Ranger – Yeah that track’s pretty hard.
Us – Well it’s a big hill.
Ranger – Hill? You took the walking track didn’t you?
Us – No, the the mountain bike track.
Ranger – The mountain bike track? What, over the hill?
Us – Yes.
Ranger – Really? You rode over the hill?
Us – Yes.
Ranger – Oh, um, we always tell people not to go up there. It’s too hard. We tell them to take the walking track.
Us – It is quite hard. You should tell the people who look after the Stony Bay campground, they’ve got a sign up telling people on bikes that they have to take the mountain bike track.
Ranger – Oh… Ok… I’ll have a word with them.
This whole thing had started when I was talking to Guy at a Sunday afternoon shift at Tumeke Cycle Space. He asked if I was keen to go for a ride around the Coromandel Peninsula. I said I was keen. He said that it would probably be quite hard, because there would be several thousand meters of climbing. I said that would be fine. So I bought a sleeping bag, borrowed a tent, packed my stuff on to the Space Horse and cycled over to Guy’s house early on Saturday morning. The drive down to Coromandel Township was beautiful. I’m always reluctant to get up early, but it’s always worth it. There was plenty of mist covering parts of Auckland, the sun came out as we sped over the Bombay Hills, and the mist returned as we descended toward the Hauraki Plains. It was freezing, even the cows looked cold.
After getting our bikes loaded up, our first challenge was to get over the Coromandel ranges between Coromandel Township and Kennedy Bay. This wasn’t too hard, despite our bikes being fairly heavy. But we established as we coasted down to Kennedy Bay that I’m a much more timid descender than Guy. I could blame the narrower tyres on my bike, but I don’t think I will.
Kennedy Bay was very quiet – a few houses, one dog, no people and nice marae. There was very little traffic around as we headed North toward Stony Bay. Not surprising really as the quality of the ‘road’ deteriorated significantly. Sometimes we would pass through a bay with some houses and tar-seal, but then the gravel would return and the size of the rocks making up the gravel would increase.
The hills were pretty steep too. So it was a relief to arrive in Stony Bay at about 5 in the afternoon. It’s a beautiful place with a big campground.
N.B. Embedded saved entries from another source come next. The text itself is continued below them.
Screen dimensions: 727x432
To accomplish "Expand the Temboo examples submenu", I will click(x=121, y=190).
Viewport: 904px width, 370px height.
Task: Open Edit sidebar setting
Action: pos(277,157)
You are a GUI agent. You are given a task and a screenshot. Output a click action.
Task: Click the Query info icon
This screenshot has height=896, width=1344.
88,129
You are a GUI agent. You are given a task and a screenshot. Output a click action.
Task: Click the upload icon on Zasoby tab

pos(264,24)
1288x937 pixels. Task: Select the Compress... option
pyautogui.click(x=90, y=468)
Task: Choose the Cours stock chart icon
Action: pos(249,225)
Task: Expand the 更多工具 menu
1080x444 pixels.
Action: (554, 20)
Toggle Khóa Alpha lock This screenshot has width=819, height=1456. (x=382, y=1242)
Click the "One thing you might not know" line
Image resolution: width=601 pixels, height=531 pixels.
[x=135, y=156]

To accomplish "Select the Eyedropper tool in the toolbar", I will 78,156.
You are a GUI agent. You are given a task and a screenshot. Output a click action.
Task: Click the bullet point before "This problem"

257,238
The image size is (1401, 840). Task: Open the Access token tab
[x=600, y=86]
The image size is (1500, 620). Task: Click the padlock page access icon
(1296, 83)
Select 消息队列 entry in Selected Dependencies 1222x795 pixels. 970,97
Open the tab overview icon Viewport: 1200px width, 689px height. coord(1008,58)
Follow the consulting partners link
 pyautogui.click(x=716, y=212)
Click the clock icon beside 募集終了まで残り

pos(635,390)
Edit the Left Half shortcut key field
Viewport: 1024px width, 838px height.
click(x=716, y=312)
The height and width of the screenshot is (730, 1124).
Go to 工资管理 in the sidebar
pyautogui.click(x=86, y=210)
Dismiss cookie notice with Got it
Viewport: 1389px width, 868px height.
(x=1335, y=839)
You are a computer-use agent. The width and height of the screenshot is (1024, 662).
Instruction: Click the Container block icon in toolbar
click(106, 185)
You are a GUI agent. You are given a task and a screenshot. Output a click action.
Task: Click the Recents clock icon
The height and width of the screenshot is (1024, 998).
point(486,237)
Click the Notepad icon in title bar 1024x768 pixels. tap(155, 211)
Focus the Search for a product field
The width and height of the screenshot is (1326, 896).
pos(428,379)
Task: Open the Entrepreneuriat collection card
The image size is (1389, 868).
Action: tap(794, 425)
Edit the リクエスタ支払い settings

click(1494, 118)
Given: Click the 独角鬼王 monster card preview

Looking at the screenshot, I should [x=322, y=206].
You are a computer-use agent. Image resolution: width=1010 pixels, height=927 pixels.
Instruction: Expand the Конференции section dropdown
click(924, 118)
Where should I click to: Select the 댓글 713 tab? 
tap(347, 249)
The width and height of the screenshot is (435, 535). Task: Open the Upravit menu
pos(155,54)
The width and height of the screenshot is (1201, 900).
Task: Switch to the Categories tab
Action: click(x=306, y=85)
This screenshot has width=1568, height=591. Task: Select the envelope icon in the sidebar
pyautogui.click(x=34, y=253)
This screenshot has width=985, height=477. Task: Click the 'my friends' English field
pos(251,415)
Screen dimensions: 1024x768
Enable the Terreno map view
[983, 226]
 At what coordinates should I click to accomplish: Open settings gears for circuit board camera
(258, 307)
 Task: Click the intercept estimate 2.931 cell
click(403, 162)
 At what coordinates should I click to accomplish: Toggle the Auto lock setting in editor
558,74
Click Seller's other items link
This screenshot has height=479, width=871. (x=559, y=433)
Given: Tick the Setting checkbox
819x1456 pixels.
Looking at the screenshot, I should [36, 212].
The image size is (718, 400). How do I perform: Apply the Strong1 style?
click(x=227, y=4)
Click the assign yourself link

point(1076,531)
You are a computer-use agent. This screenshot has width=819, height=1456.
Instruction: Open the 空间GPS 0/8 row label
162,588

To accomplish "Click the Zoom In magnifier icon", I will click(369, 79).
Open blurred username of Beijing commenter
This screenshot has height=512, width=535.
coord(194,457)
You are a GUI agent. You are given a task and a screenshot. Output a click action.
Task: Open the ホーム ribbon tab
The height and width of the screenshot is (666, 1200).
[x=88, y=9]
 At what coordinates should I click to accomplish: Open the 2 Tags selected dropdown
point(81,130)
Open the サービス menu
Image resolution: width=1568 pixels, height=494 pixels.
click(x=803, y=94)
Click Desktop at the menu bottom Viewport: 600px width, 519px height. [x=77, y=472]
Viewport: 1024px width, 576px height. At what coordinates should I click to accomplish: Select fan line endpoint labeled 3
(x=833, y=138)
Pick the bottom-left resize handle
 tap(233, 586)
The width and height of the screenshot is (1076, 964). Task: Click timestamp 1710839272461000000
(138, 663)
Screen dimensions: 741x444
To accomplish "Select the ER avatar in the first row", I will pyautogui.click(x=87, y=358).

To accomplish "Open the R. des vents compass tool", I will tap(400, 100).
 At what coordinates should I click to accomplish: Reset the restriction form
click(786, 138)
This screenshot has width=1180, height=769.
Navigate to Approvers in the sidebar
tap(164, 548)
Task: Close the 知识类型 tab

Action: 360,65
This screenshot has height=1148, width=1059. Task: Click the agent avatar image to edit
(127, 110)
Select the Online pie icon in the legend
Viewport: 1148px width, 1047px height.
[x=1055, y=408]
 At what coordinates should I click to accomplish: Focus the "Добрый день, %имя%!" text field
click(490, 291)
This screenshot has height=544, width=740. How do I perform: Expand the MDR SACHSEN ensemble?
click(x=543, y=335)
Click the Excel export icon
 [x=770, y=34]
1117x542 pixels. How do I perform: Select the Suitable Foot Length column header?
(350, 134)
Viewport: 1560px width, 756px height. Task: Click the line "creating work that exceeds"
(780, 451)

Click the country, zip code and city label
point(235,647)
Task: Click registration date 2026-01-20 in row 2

I pitched my tent, Guy set up his hammock, and we ate our dinner on the stone & driftwood covered beach.
I woke up just before dawn on Sunday morning and wandered down to the beach. It was nice. Then Guy fell down a bank and met me on the beach for breakfast. It was pretty cold, but not cold enough to deter some backpackers from going swimming and taking pictures of each other. I wonder what the hashtags were? #nothypothermia? #shivveringissexy?
It was about 10am by the time we packed up and got on our bikes. There is a walking track that goes from Stony Bay to Fletcher Bay via a fairly flat route around the coast. There is also a designated mountain bike track that takes a different route (over the top of a 500m hill). There’s a DOC sign at the start of the walking track saying that people on bikes should take the MTB track. So we did.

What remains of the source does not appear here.